Retirement plan cybersecurity is now a top priority focus for the Securities & Exchange Commission (SEC) and the Department of Labor (DOL). Both agencies have given Retirement Plan Cybersecurity special attention during 2021. This trend is expected to continue into the coming year as cybersecurity measures and protocols are under greater scrutiny.
The SEC is reviewing whether registrants have implemented appropriate measures to protect customer accounts. The intent is multifold and includes the following actions: prevent break-ins of participant accounts; oversee vendors and service providers; vet malicious email activities; respond to breaches; and manage operational risks for remote employees.
The DOL also issued guidance on cybersecurity in retirement plans. That includes three documents of particular relevance to fiduciaries:
- Tips for Hiring a Service Provider;
- Online Security Tips; and
- Cybersecurity Program Best Practices.
The DOL guides provide best practices for plan service providers, even-though the DOL itself doesn’t regulate these vendors. This is a way for the DOL to informally regulate fiduciary advisors while still being hands-off.
The DOL and SEC best practices do overlap in the following areas:
- Maintaining strong access control procedures;
- Ensuring that any assets or data stored in a cloud – or managed by a third-party servicer provider – are subject to appropriate security reviews and independent security assessments; and
- Responding appropriately to any cybersecurity incidents.
Although their guidance is general, the agencies are serious about enforcing it, as stated within this article. They are also making good on the consequences. In August 2021, for example, the SEC sanctioned eight firms in three actions for failures in their cybersecurity policies.

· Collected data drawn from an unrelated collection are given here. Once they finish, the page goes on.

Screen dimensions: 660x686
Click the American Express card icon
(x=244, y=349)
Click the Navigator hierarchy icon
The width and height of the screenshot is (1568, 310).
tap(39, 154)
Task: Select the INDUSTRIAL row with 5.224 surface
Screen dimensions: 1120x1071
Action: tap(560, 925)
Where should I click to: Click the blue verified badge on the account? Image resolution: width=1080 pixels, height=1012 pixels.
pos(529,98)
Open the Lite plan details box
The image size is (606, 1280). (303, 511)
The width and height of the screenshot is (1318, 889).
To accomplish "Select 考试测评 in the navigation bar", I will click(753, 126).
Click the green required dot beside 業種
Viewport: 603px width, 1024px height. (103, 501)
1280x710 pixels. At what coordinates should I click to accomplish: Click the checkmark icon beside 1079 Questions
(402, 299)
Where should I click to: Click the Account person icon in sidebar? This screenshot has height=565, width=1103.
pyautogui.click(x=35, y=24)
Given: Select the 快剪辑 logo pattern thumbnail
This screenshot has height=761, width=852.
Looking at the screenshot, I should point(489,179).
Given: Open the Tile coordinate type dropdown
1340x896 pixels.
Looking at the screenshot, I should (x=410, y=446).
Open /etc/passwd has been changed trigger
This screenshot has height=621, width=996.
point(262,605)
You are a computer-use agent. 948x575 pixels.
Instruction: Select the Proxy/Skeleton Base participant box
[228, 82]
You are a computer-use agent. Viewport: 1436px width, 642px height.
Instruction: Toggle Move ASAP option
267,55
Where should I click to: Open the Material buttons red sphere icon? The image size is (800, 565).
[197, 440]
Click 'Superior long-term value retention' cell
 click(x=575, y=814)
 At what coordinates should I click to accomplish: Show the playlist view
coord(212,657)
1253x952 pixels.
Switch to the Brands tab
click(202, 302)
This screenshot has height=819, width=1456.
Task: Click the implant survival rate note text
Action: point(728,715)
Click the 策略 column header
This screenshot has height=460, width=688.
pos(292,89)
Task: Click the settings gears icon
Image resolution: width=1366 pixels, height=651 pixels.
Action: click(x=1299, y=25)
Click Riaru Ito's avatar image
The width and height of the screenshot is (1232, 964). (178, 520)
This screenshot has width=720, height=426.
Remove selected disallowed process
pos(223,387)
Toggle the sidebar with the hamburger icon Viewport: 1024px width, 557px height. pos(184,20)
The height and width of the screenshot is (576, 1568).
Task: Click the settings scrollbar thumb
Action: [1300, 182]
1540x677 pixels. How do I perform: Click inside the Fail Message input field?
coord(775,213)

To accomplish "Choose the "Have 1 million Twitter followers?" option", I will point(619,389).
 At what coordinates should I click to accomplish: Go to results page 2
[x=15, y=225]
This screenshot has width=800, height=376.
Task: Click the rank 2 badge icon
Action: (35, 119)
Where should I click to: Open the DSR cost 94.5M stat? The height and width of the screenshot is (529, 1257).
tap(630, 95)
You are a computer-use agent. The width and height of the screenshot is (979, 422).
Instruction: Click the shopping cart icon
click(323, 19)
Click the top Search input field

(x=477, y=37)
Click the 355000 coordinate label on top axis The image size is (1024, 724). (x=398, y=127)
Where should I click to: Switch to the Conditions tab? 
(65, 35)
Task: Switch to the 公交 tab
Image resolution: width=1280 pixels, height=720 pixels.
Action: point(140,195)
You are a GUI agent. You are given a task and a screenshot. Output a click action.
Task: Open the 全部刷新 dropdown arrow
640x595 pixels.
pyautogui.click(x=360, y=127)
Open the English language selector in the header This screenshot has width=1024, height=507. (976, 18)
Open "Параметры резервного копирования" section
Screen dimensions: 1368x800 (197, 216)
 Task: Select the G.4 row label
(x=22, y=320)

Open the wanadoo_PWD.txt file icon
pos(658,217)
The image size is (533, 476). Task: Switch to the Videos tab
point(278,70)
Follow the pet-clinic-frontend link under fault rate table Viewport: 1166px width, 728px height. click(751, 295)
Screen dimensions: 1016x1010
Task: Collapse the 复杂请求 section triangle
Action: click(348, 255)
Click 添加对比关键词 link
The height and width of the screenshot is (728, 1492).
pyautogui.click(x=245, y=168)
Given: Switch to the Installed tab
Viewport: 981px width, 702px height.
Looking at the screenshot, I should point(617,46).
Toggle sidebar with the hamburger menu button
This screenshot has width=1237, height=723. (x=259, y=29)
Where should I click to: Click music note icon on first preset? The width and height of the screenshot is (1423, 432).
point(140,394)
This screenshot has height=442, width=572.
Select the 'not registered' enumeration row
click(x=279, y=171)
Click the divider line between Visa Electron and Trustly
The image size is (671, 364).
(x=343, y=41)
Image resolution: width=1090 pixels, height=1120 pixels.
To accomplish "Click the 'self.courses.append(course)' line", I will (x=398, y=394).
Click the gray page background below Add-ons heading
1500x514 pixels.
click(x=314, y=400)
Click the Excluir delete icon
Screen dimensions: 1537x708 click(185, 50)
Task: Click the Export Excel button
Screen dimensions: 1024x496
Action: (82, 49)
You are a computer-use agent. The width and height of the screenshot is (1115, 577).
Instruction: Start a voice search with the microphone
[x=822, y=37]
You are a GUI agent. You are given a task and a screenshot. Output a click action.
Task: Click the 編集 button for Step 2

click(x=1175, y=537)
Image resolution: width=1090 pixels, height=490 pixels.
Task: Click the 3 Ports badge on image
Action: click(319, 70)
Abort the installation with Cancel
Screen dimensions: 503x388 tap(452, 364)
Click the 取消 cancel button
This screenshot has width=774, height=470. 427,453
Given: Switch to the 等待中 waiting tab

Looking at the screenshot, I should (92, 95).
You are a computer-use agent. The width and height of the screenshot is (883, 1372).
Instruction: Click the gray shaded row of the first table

Beware, cybersecurity is now a fiduciary responsibility. So it’s no wonder plan sponsors are also encountering increased scrutiny from regulators. For instance, the DOL is requesting information about retirement plans’ cybersecurity measures. It may be challenging for plan sponsors to know the perfect questions to ask when it comes to cybersecurity in their retirement plans. The same can be said for selecting or monitoring vendors for best practices. In that case, it behooves plan sponsors to lean on fiduciary advisors. Plan sponsors should help vet plan service providers and make sure they’re adhering to the latest cybersecurity best practices. It may also be beneficial to consult with outside security experts to ensure your retirement plan cybersecurity processes and participant accounts are adequately protected against cybercriminals.